LIMA Peru became the latest developing country to enact a domestic climate change initiative in the absence of a binding global pact, adopting a resolution on Thursday to lower carbon emissions in its fast-growing economy.
As one of the world's most geographically diverse places, Peru said it is already feeling the effects of a changing climate, such as melting tropical glaciers in the Andes and high levels of solar radiation.
Record rainfall in the Amazon basin this year has wrecked crops, spurring inflation and hurting specialty exports like coffee. Lima, on the Pacific coast, is often regarded as the world's driest capital next to Baghdad.
"If we don't do something we will have problems with water supplies along the coasts, we know there will be more droughts, more rains ... we are already seeing temperature changes," said Mariano Felipe Soldan, head of the government's strategic planning office.
Peru's long-term climate change plan aims to include more renewable fuels in Peru's energy matrix, switch to a low-carbon economy and curb illegal logging in the Amazon rain forest.
Peru's model is based on one developed by South Africa. Similar plans are being implemented in Chile, Argentina, Colombia and Brazil.
The local plans were formed in part because an ambitious global agreement to limit greenhouse gas emissions has been delayed by disagreements between the developed and developing world.

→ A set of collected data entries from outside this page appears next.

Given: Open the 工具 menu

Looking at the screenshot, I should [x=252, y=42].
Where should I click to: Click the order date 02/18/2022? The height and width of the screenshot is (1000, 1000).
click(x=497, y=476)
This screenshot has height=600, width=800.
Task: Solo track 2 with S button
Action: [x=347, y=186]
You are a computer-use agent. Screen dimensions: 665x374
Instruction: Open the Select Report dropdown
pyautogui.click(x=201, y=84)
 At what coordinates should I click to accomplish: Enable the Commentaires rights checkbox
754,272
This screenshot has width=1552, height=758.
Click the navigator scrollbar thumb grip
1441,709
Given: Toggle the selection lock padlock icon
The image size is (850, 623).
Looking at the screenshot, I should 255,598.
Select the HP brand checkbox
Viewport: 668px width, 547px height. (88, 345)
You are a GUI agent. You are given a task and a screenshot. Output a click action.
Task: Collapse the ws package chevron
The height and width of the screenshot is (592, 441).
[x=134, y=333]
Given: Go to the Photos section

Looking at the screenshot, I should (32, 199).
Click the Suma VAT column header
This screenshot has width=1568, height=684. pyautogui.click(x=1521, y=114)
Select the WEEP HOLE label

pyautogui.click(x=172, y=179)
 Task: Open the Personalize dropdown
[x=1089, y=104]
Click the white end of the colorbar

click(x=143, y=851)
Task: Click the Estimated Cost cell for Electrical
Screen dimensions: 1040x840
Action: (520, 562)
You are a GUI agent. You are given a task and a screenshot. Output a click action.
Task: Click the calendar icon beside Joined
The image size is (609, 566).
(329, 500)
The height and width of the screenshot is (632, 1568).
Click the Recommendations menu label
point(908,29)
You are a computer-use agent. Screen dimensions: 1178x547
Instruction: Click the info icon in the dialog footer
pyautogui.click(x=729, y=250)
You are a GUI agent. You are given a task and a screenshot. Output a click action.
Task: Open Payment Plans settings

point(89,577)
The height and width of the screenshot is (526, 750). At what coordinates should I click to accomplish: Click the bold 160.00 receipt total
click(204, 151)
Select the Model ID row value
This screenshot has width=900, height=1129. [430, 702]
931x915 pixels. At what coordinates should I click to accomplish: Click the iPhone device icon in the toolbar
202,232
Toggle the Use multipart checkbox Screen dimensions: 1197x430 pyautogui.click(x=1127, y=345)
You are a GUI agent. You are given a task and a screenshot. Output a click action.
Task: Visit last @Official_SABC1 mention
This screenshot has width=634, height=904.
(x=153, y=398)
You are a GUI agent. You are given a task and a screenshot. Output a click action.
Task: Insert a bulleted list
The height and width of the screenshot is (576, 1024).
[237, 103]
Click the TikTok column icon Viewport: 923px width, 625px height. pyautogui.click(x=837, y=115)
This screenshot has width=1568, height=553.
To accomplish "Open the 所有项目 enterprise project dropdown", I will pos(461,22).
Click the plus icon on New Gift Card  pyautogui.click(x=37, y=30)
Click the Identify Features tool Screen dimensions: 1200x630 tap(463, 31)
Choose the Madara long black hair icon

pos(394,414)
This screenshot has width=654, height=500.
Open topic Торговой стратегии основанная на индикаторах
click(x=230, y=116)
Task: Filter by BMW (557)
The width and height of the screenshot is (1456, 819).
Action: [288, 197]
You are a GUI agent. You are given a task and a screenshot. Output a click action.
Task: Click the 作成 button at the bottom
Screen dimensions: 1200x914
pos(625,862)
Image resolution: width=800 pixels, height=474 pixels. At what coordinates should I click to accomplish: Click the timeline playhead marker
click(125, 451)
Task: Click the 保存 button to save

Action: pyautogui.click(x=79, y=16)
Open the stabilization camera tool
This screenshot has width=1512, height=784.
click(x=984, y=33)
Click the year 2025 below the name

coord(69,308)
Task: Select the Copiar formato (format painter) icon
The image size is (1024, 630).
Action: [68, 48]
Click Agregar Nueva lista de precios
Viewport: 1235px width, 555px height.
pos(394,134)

Peru, which emits some 0.4 percent of the world's greenhouse gas emissions, backed a goal set at last year's U.N. talks in Durban, South Africa to forge a wider international climate change deal by 2015 that would come into force by 2020.
But like many developing countries, Peru insists that any future global agreements to reduce emissions preserve its right to industrialize. It says big polluting countries should bear the brunt of emissions cuts.
"Not all countries can be treated as equals, developing economies must be taken into account by the international community," said Vice Minister of Foreign Relations Jose Beraun.
The seemingly intractable issue of climate change has been largely replaced by the less polarizing issue of sustainable development at the U.N.'s next big conference on the environment, the Earth Summit, in June.